DNA from 7 Utx^-/- AML cases and matched normal DNA extracted from tail tips before pIpC-mediated Utx deletion, was extracted using DNeasy blood & tissue kit (Qiagen) according to the manufacturer’s instructions. The extracted DNA was quantified (using Invitrogen’s dsDNA Quant-IT PicoGreen), followed by normalizing each sample to 4.17ng/ul in 120ul in preparation for library creation. The first step of library preparation involved shearing the DNA into fragments of 150bp (using the Covaris LC220 and Agilent Bravo automated workstation for liquid handling) followed by library creation and PCR using unique index tags and adaptors (Agilent’s SureSelectXT Automated Library Prep and Capture Kits and MJ Tetrad). The amplified libraries were then purified (using Agencourt AMPure XP and a Beckman Coulter Biomek NX96 for liquid handling) and eluted in nuclease-free water followed by another round of quantification (using the Caliper GX).

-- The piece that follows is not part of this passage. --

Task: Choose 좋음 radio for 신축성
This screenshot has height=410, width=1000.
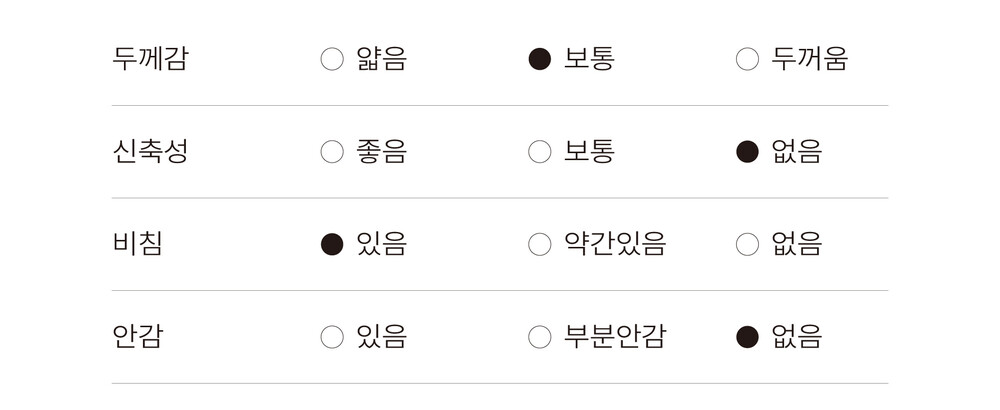Action: coord(332,152)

The quantified, size-selected libraries were then diluted down to an appropriate concentration for introduction into the exome capture stage. Exome pulldown (or hybridisation) was performed using Mouse-All Exon RNA-baits (designed by Agilent, supplier ID: S0276129) for 23 hours at 65°C. Eight uniquely indexed samples were baited and captured in a single pool as part of the agreed multiplexing strategy. The pulldown was then purified and eluted using streptavidin-coated Dynal beads ready to be amplified using PCR (MJ Tetrad). The PCR was then further purified using Agencourt AMPure XP (and Beckman Coulter Biomek NX96 for liquid handling), followed by quantification of the amplified pulldown product using the Agilent Bioanalyser. Samples were exome sequenced as paired-end 75bp inserts using Illumina HiSeq v4 flow-cell chemistry.

Exome data analysis

Somatic variants- point mutations and indels - were called using the Caveman⁷⁰ and Pindel^71,72 pipelines respectively, and filtered for artefacts (including sufficient tumor fraction, strand bias, presence of tumor allele in the normal, presence of tumor allele in panel of normal samples also sequenced at Sanger). Genome-wide copy number variation was called using the Control Freek⁷³ software package. This packages accepts paired tumor/ normal sequence files. We noticed that in a few of our samples that the sequenced paired normal displayed an artifactual noisiness in sequencing depth and opted to use a single ‘quiescent’ normal (MD5280a) as a constant comparator for all samples. Control Freek was run using these parameters: step=1000000, window=5000000, breakpointtype=4, breakpointthreshold=1.2, readcountthreshold=50. The copy-number plots show the normalised bam depth-ratio as produced by ControlFreek (black points), as well as a mark (red points) for regions marked with CopyNumber = 2. Copy-number variation looking for a focal change at exon 3 of Utx was run (as before) with an unmatched normal - MD5280a - as well as the following parameters: step=250, window=500, breakpointthreshold=0.6, breakpointtype=4, readcountthreshold=50.

Statistical analysis

All statistical analyses were performed using two-sided Student’s T test or one-way ANOVA as specified in figure legends. Error bars represent the standard error of the mean (s.e.m.) or the standard deviation (s.d.). P values ≤ 0.05 were considered statistically significant. Representative data/images were replicated in at least three independent experiments as specified in the relevant figure legend. Hypergeometric distribution was calculated with the online tool, GeneProf. The number of independent experiments used to generate statistically significant data is defined in the relevant figure legends.